Женщины решили бежать. Все вещи были упакованы в чемоданы и отданы на хранение соседям, с которыми давно дружили, часть взяли с собой. Самой старшей, Октябрине, весной исполнилось четырнадцать, самому младшему, Миле, два с половиной года. Майе и Тамаре десять и восемь лет. Дети решили сами добираться к родственникам в Одессу: квитанции на багаж остались в кармане у Лии, но билеты на поезд, к счастью, оказались у них. В Одессе жила семья двоюродного брата Лии и Моисея, - дядя Иосиф, его жена Клара и их трое детей. В прежние времена они часто бывали у них, ходили на море, каждый приезд был праздником. В этот раз все было по-другому: у тети Клары потемнело в глазах, когда она увидела на пороге всю четверку племянников. За ее мужем пока не пришли, но угроза ареста витала над его головой уже давно. Сейчас он был в отъезде. Как могла она взять к своим трем еще четверых, к тому же "детей врагов народа"? Неделю они погостили, а потом она посадила их на поезд и отправила обратно. Возвращаться, однако, было некуда, - обе квартиры уже опечатали. Дети несколько дней жили на большой веранде Майиного дома, теплые августовские ночи позволяли это. Сердобольные соседи их подкармливали, а потом вызвали милицию. Их распределили по разным детдомам. Майя с Милей оказались в Ананьеве, Октябрина с Тамарой в Купенске на Украине. Октябрина - Рина, как ее называли близкие… С единственной сохранившейся довоенной фотокарточки смотрит нежная девушка в белом беретике, со светлыми пышными волосами и ясными прозрачными глазами. Рина была серьезной и целеустремленной. Внешне и характером похожая на отца, она прекрасно училась в школе и замечательно играла на пианино. В те годы мало кто мог позволить себе такую роскошь, но родители Октябрины Аненской были не последними людьми в городе. Однако все это в прошлом, сейчас все они, Рина и ее младшая сестренка Тамара, Майя и маленький Миля стали детьми врагов народа. Октябрину, названную именем великой революции, исключили из комсомола.

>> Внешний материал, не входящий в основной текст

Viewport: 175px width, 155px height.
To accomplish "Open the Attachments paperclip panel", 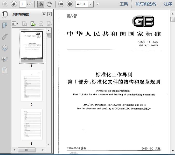I will pos(5,37).
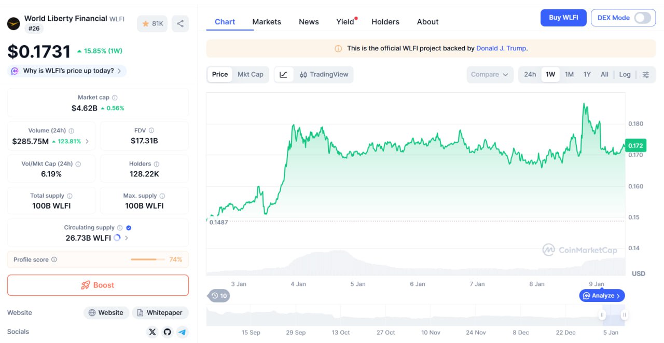
Task: Expand Volume (24h) details arrow
Action: (87, 141)
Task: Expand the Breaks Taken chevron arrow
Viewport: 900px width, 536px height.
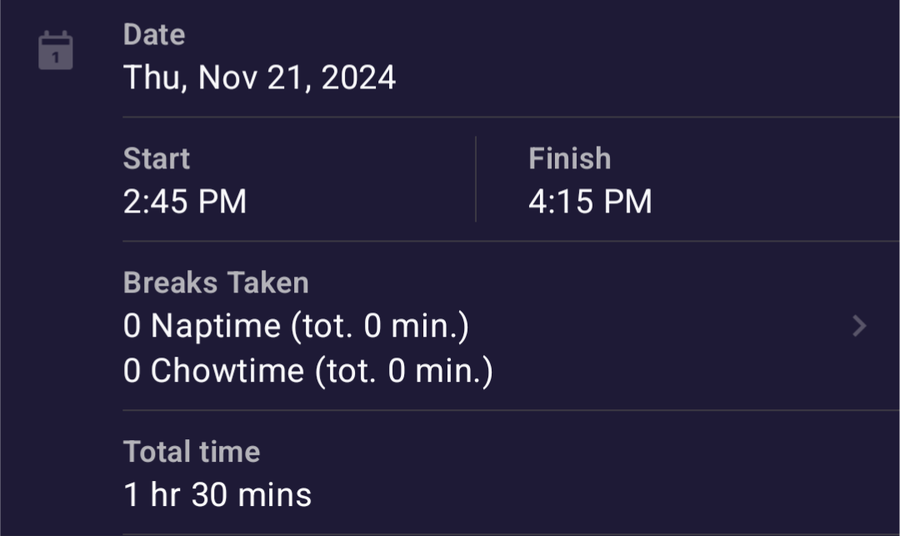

Чистка рядов прошлась частой гребенкой по родителям еще весной, когда отца исключили из партии. Вокруг шла тотальная слежка, доносы, аресты… Партия, в которую они вступали не на торжественных собраниях, а на подпольных сходках, за чьи идеи они боролись и подвергались пыткам Сигуранцы, усомнилась в чистоте их помыслов и отвергла. После ареста Моисея мама написала письмо с просьбой разобраться Наркому - товарищу Ежову, но оно уже не дойдет по адресу, осталось в кармане пиджака дяди Давида. Давид Швидкий на пару лет старше отца, они были вместе еще со времен румынской тюрьмы, оба проходили по Процессу 108 большевиков в 1919-м году. Давида тогда осудили на 10 лет каторги, а Моисея посадили на три года. Им повезло, другим дали больше или казнили.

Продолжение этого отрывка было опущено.